Sunday, September 18, 2016
Sunday, September 11, 2016
The Almighty Liberator, Psalm 114
Shiloh Lutheran Church
State College, PA
September 11, 2016
One of the subjects Christians are most likely to argue about is the question of eternal security. Are believers secure for eternity, or is it possible to be a genuine believer and then fall away and be lost? Churches divide over this question and others related to it. People who disagree break fellowship with one another and accuse each other of not taking the Bible seriously. And both sides are certain of their position, because there are passages in Scripture that can be used to support both views.
I’m not going to address this issue directly this morning. What I’m most concerned about is that so many have been given a false sense of security by some of the teaching they’ve heard. They’re not following Jesus Christ; they have no interest in knowing God or living in obedience to Him; they may not attend church at all, or maybe they attend sporadically; their way of life is no different from that of unbelievers, and they're content with that. But they have a strong assurance that they’re going straight to heaven when they die, because at some point in the past they “accepted Jesus Christ as their personal savior,” or they believe inn justification by faith alone, or something of that sort. This really has nothing to do with the doctrine of eternal security; it has to do with the nature of saving faith. The question of whether or not believers are safe for eternity is irrelevant to people in this condition, because they’re probably not Christian believers at all. They’re most likely nominal Christians, people who have a partial faith but who haven’t turned to Jesus Christ in genuine, lasting repentance. There's no evidence of faith in their lives. They’re the kind of people Jesus was addressing when He said: “Not everyone who says to me, ‘Lord, Lord,’ will enter the kingdom of heaven, but only the one who does the will of my Father in heaven” (Matthew 7:21).
How does this relate to Psalm 114? Psalm 114 presents us with a God who changes everything He touches: “Yahweh accepts nothing as it is, but always changes everything.

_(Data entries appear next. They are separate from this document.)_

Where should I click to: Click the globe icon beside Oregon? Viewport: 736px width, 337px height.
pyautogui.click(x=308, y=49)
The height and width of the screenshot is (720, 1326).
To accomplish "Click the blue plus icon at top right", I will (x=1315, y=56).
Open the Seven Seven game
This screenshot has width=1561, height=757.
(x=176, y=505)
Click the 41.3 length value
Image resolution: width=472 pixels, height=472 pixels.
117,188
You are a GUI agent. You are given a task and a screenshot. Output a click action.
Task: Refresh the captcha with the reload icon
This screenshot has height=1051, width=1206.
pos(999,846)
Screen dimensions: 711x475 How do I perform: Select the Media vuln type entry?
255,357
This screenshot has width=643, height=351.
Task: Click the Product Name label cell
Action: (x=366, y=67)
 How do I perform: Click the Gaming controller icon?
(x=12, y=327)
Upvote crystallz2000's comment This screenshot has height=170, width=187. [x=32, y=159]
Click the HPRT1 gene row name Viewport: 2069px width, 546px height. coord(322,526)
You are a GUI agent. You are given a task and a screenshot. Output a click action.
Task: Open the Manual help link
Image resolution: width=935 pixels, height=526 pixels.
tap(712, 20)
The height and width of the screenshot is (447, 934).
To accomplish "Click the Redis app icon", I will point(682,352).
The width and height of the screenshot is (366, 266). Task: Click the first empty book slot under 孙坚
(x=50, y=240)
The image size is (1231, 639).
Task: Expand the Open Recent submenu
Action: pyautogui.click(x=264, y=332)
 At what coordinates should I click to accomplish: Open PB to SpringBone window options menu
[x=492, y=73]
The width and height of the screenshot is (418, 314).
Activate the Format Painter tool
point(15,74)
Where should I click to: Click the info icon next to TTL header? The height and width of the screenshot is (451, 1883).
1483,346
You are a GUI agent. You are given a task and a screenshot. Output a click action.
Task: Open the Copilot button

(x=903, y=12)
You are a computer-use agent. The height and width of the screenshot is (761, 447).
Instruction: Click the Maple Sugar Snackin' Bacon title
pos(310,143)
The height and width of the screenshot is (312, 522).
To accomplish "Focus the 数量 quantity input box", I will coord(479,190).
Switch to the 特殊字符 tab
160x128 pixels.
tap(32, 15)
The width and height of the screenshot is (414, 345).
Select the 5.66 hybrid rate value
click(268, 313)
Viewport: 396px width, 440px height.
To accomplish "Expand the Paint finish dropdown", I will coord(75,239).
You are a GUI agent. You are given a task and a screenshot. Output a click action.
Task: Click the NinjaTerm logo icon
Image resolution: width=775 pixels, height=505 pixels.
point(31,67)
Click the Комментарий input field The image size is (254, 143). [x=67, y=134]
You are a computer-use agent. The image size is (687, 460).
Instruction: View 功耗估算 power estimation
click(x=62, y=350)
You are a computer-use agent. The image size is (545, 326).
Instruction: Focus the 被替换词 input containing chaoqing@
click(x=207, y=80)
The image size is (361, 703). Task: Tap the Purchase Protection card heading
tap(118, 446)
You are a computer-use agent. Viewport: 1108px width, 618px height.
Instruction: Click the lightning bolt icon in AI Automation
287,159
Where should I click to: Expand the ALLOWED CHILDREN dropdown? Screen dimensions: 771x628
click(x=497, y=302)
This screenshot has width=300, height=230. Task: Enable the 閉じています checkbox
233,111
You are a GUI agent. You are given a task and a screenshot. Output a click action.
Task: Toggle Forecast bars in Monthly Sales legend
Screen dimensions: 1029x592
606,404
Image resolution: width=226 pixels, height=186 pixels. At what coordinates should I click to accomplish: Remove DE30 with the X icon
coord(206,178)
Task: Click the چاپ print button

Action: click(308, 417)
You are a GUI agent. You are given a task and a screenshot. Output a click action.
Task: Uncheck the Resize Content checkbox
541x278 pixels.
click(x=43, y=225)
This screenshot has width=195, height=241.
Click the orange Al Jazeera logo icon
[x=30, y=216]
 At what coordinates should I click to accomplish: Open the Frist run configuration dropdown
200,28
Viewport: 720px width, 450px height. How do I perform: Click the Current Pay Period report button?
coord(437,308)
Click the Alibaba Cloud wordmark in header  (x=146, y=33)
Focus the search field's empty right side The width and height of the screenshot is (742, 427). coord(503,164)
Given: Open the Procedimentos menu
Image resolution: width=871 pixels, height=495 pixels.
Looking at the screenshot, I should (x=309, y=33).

Nothing is secure when the God of liberation begins to make his move” (Walter Brueggemann, The Message of the Psalms, p. 142). God transforms everything, and everyone, that comes before Him. Rowan Williams, the former archbishop of Canterbury, said this: “Belief in Jesus is seeing him as the gateway to an endless journey into God’s love.... Looking at Jesus seriously changes things; if we do not want to be changed, it is better not to look too hard or too long” (Rowan Williams, The Dwelling of the Light, pp. 5 & 13). Coming to Jesus changes us; if there’s no change at all, there's something wrong. To be liberated by God, to experience salvation in His name, is to begin a lifelong process of transformation into His image.
This psalm is looking back on two major events in God’s deliverance of Israel: the Exodus from Egypt, and the beginning of the Conquest of Canaan, the land of Promise. In both events, God intervened in a miraculous way: “The sea looked and fled; Jordan turned back.” The psalmist puts both events together, even though they were separated by forty years or so, because they are both part of God’s work of deliverance: He was not only delivering them from slavery in Egypt; He was delivering them to freedom in the land of Canaan.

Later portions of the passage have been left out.